In the context of splitting shallow and deep merge into two operators, I
think + is better for shallow and || better for deep. The reason for + is
because many programming languages have this behavior. If I see the below
code in language I have never used before:

objC = objA + objB

My default assumption is that + performs a shallow merge. Like I said, I
would rather there just be one operator.


> > If jsonb_replace() satisfies #4 then I think everything is fine. Without
> > #4 however, jsonb would remain an incomplete document database solution
> > in my opinion.
>
> Oh, no question, we're still incomplete.  Aside from nested append, we
> kinda lack easy sharded scale-out, which is a rather more major feature,
> no?


I think it depends on the point of view which is more important. If you
have a massive dataset, then obviously sharding is more important. But my
own take on why NoSQL became so popular has only a little to do with
sharding. MongoDB pitched to tech entrepreneurs "use our database and
implement your MVP 10x faster/easier and we have sharding when you become
the next Google".  And it worked brilliantly. Many tech entrepreneurs are
worried about time constraints and dream of becoming the next Google
(myself included). But the reality is that most fail and the majority who
don't fail achieve moderate success, only a handful reach Google-level
success. Therefore the vast majority end up never needing sharding, but
they all experience that advertised 10x development speed improvement.

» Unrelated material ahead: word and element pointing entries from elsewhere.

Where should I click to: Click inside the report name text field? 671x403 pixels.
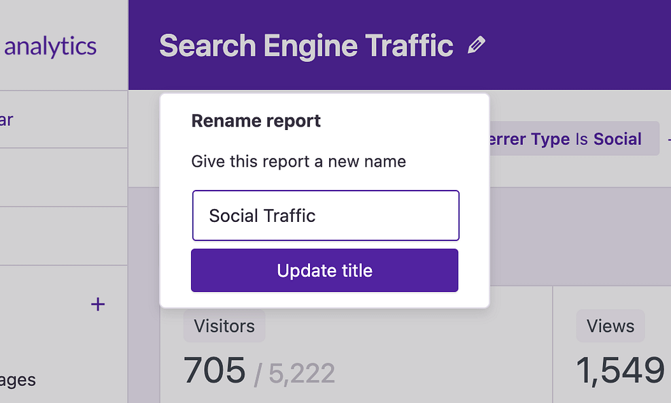coord(325,215)
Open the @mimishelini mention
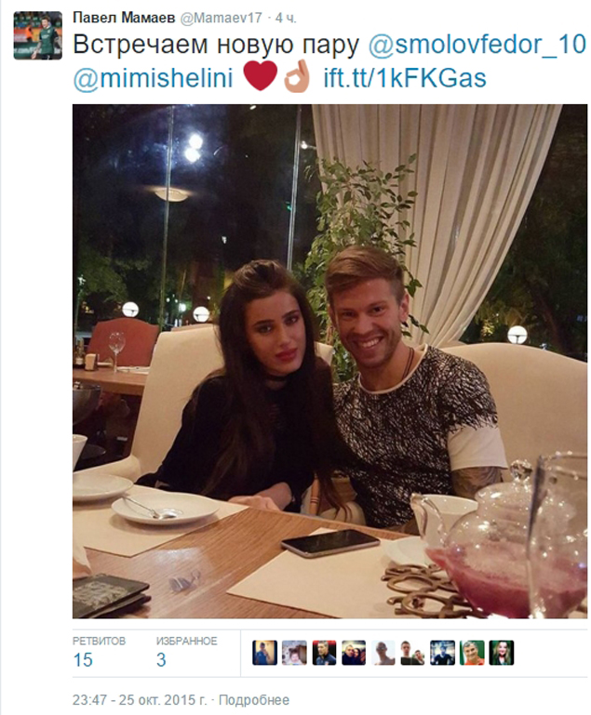 click(154, 77)
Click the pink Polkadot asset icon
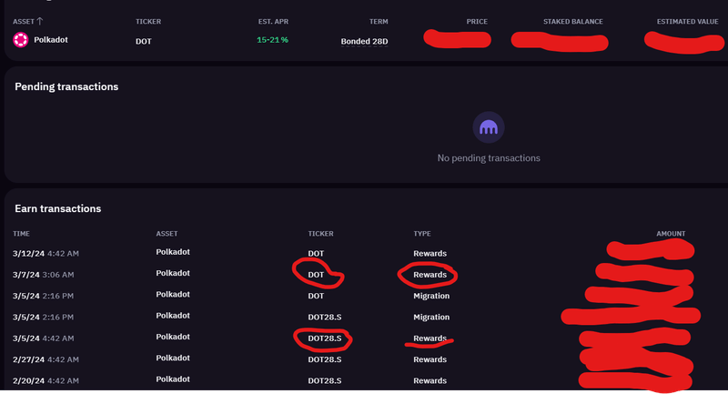728x394 pixels. click(21, 40)
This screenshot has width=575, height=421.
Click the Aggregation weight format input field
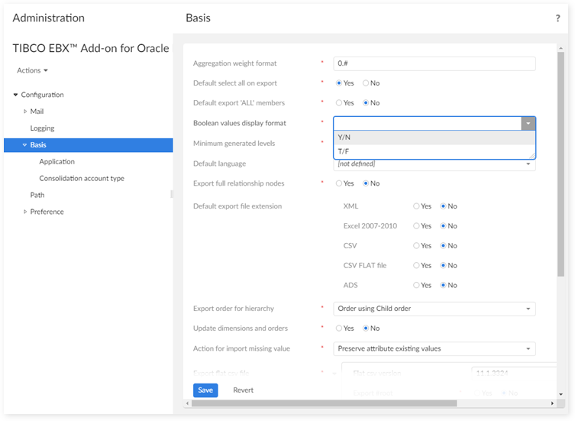click(434, 63)
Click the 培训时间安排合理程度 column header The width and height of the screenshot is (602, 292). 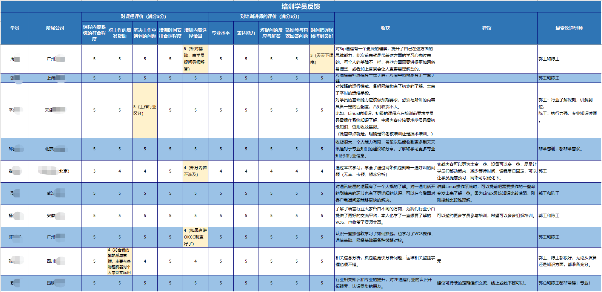(170, 33)
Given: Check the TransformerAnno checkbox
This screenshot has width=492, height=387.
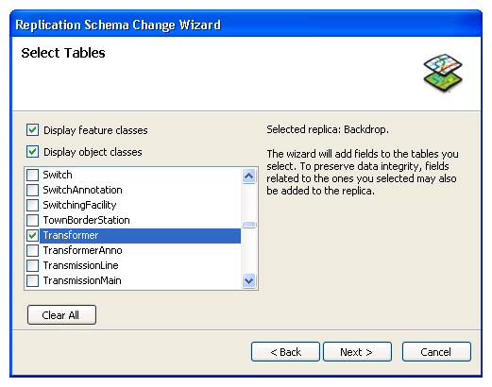Looking at the screenshot, I should coord(33,250).
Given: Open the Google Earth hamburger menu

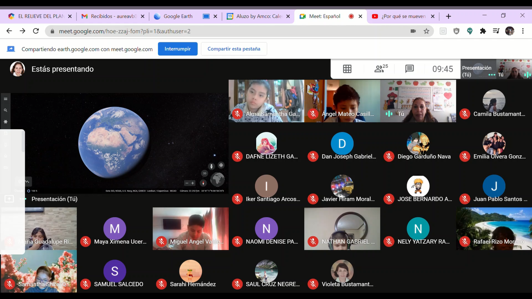Looking at the screenshot, I should point(5,99).
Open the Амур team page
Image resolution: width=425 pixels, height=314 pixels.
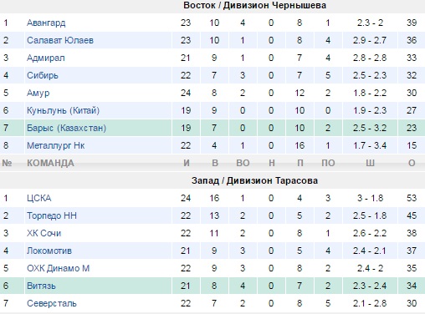click(x=38, y=93)
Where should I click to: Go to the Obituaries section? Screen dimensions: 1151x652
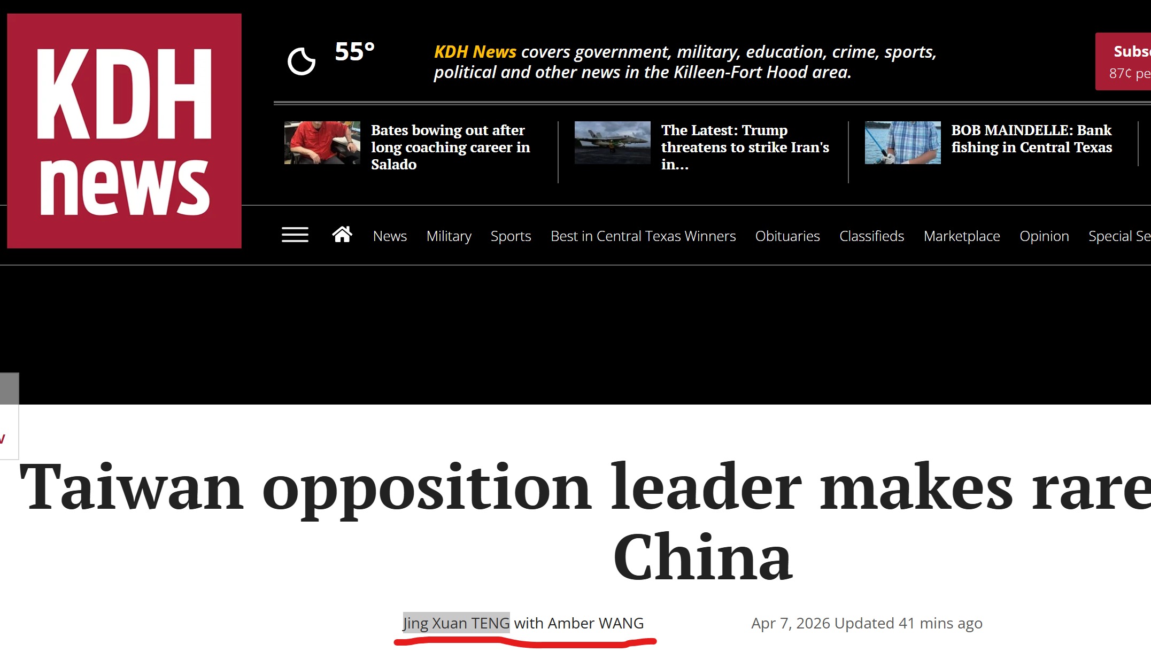point(787,236)
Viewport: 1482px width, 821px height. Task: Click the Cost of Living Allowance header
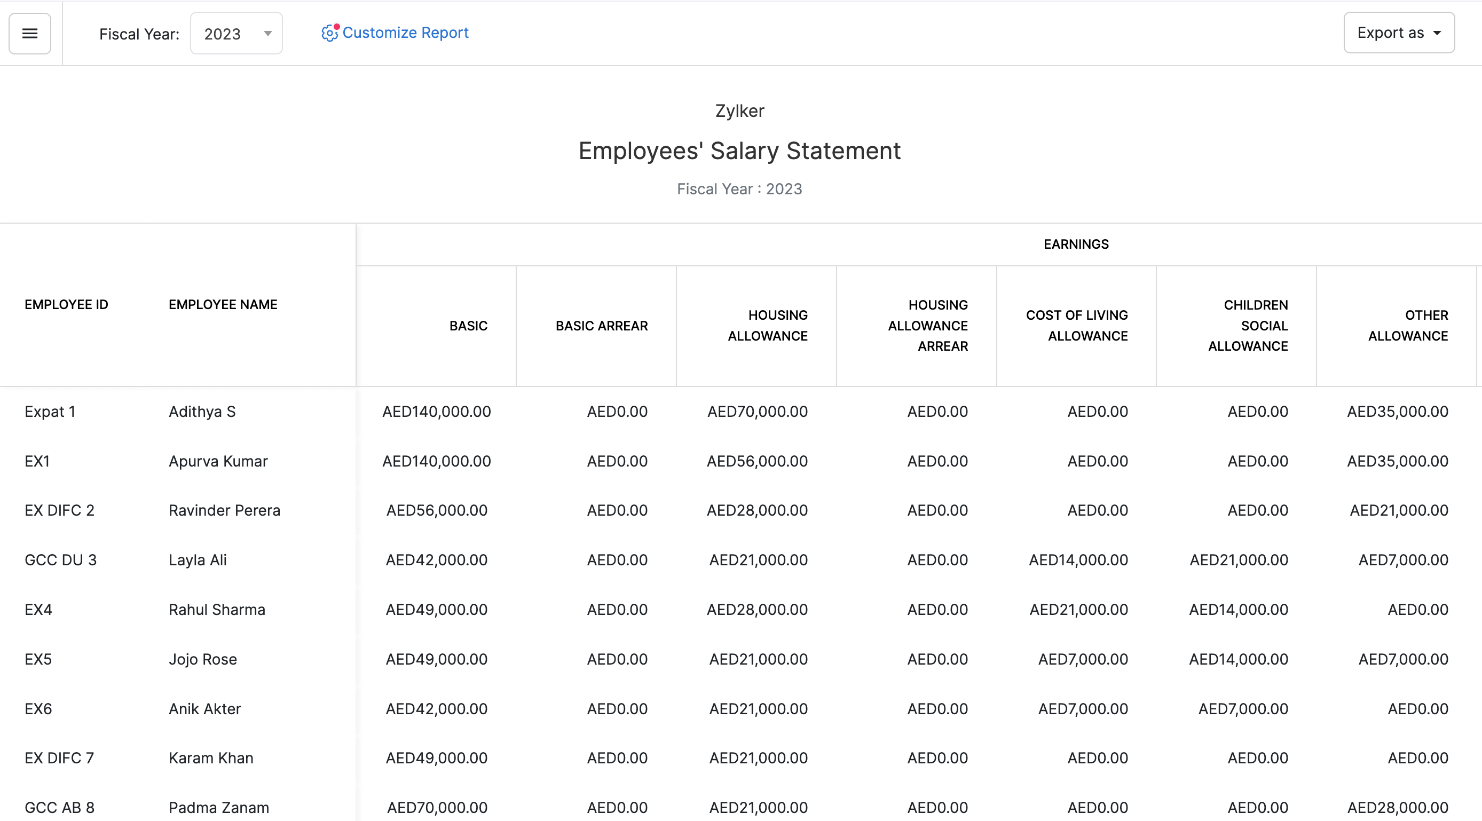pos(1076,326)
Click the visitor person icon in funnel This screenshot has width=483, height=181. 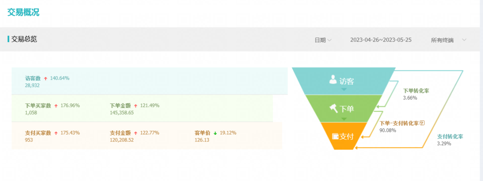(333, 80)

I
doubt it really is 10x, but JSON maps very well to programming language
data structures (no impedence mismatch) so it is usually faster to build
prototypes with MongoDB.

If jsonb supported nested append, then I think that would be enough for
people who care most about development speed which I think is a larger
group than the group with massive datasets. In addition, sharding seems
like a server-level or database-level issue rather than a data type issue.